The company’s internal benchmarks are striking. According to a DBR77 whitepaper, its Vector engine achieved 94% parity with senior human consultants in a controlled benchmark, while slashing analysis cycles from weeks to under two minutes. However, the company is transparent that these impressive figures are DBR77-reported and have not yet undergone independent third-party validation. This caveat is crucial, as the broader industry has found complex physical reasoning to be a significant hurdle for even the most advanced AI models. Recent academic and industry benchmarks have shown frontier models struggling to surpass 50% accuracy on structured tasks involving industrial telemetry and decision-making, highlighting the difficulty of the problem DBR77 claims to have largely solved.
A Crowded Field and a Bold U.S. Play
DBR77 is not entering an empty arena. The industrial AI software market is projected to exceed $50 billion by the end of the decade, and established giants like Siemens, Rockwell Automation, and GE Digital already offer sophisticated platforms integrating AI, digital twins, and automation. These incumbents have deep roots in industrial hardware and extensive software suites.

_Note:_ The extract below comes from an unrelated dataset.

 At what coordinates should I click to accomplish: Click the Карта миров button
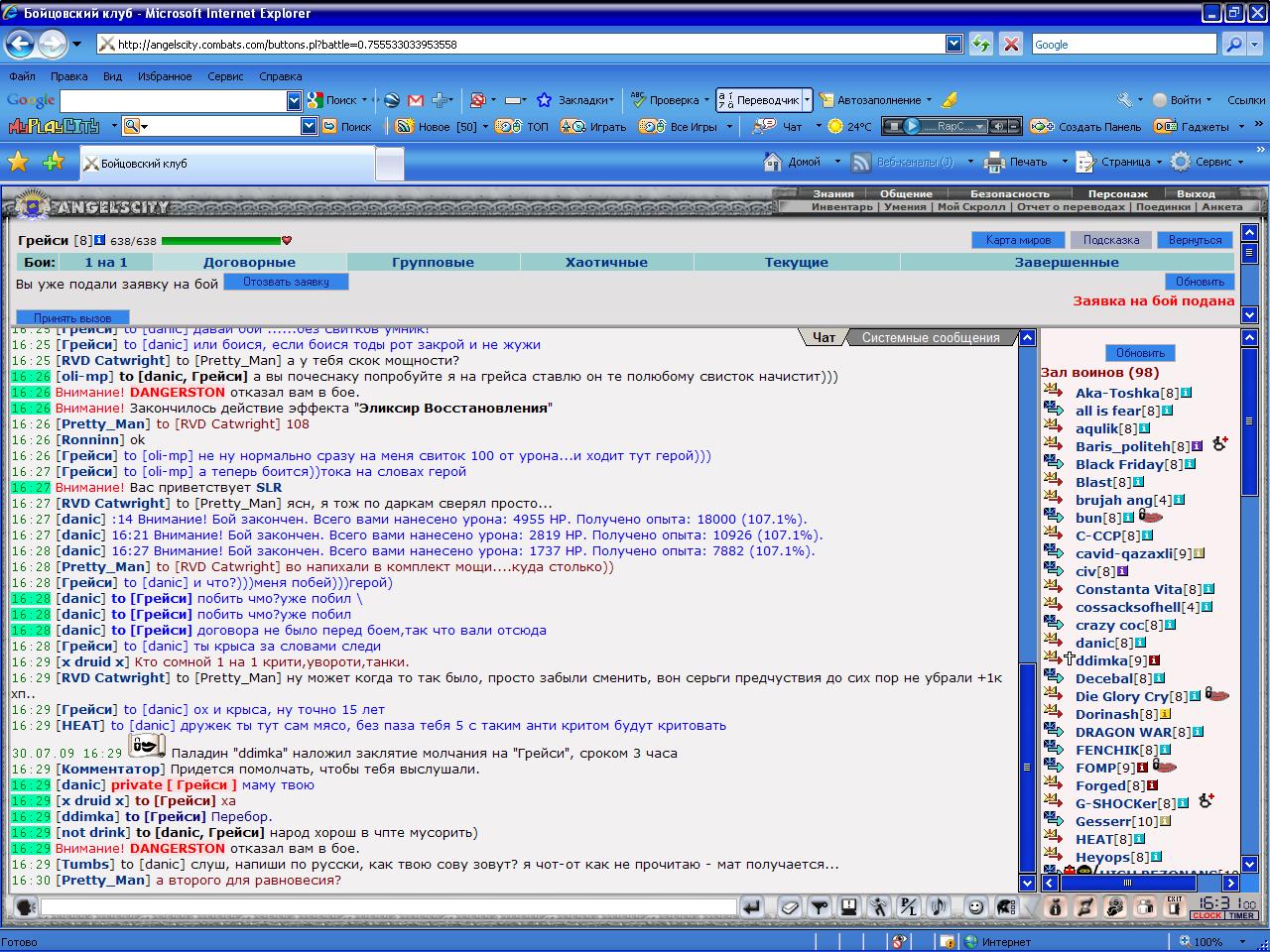coord(1018,240)
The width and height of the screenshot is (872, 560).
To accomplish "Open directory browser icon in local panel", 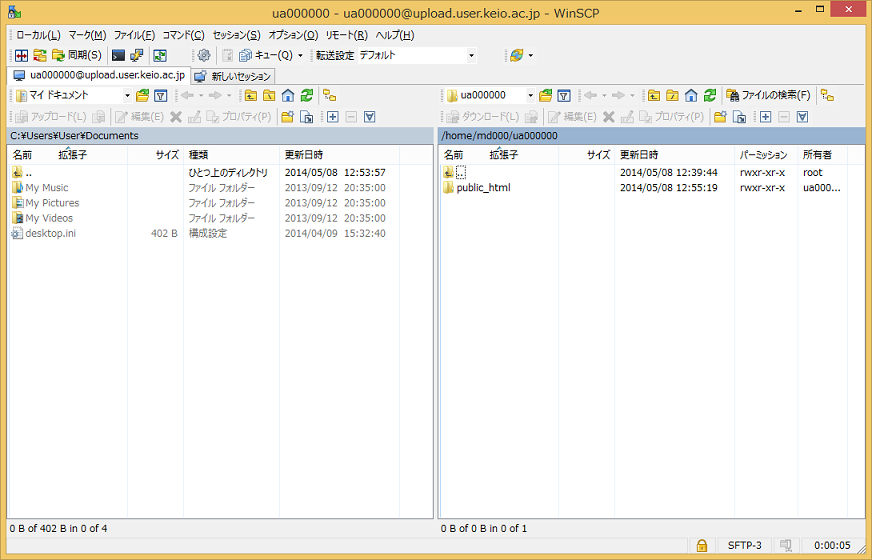I will click(x=143, y=96).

Faced with this competitive landscape, the Polish-founded company is executing a deliberate and aggressive U.S. expansion strategy from its new headquarters in Charlotte, North Carolina. Led by Richardson, a former NVIDIA executive, DBR77 USA is attempting to carve out its own niche by defining and owning the 'Industrial Reasoning' category. The strategy appears to be less about out-competing giants on all fronts and more about solving one specific, high-value problem better than anyone else: the strategic decision-making process for automation investment.
This focus is reflected in Richardson's view that the primary bottleneck in U.S. manufacturing is not a lack of technology, but a “mindset” challenge. The company’s recent “AI Pathfinder Tour” across the Carolinas and its new memberships in key industry groups like the Association for Advancing Automation (A3) and the ARM Institute signal a grassroots effort to engage directly with American manufacturers, helping them to “test faster, learn faster, and act with better context.”
From Simulation to Action
Underpinning the ambitious claims of Consultify is DBR77’s established expertise in digital twin technology. The company’s “simulate-then-procure” methodology has already delivered tangible results for clients, de-risking major capital expenditures by modeling their impact virtually before a single piece of equipment is purchased.
In one case, an HVAC manufacturer used a DBR77 digital twin to redesign its warehouse operations, resulting in a 60% reduction in picking time by optimizing storage maps and forklift routes. For another client, a lamp manufacturer, the technology was instrumental in planning a plant expansion, drastically cutting the time needed to validate business assumptions and identify the most efficient workflow sequences. This foundation in creating high-fidelity virtual replicas of real-world operations provides the essential training ground and validation environment for an AI designed to reason about those same systems.
With the launch of Consultify, DBR77 is betting that it can connect this powerful simulation capability to a reasoning engine that provides clear, financially sound directives. The ultimate test will be whether manufacturers, long accustomed to making high-stakes decisions through a combination of spreadsheets, experience, and intuition, are ready to trust an AI as a strategic consultant. The industry will be watching to see if this new breed of industrial intelligence can truly close the gap between endless data and decisive action.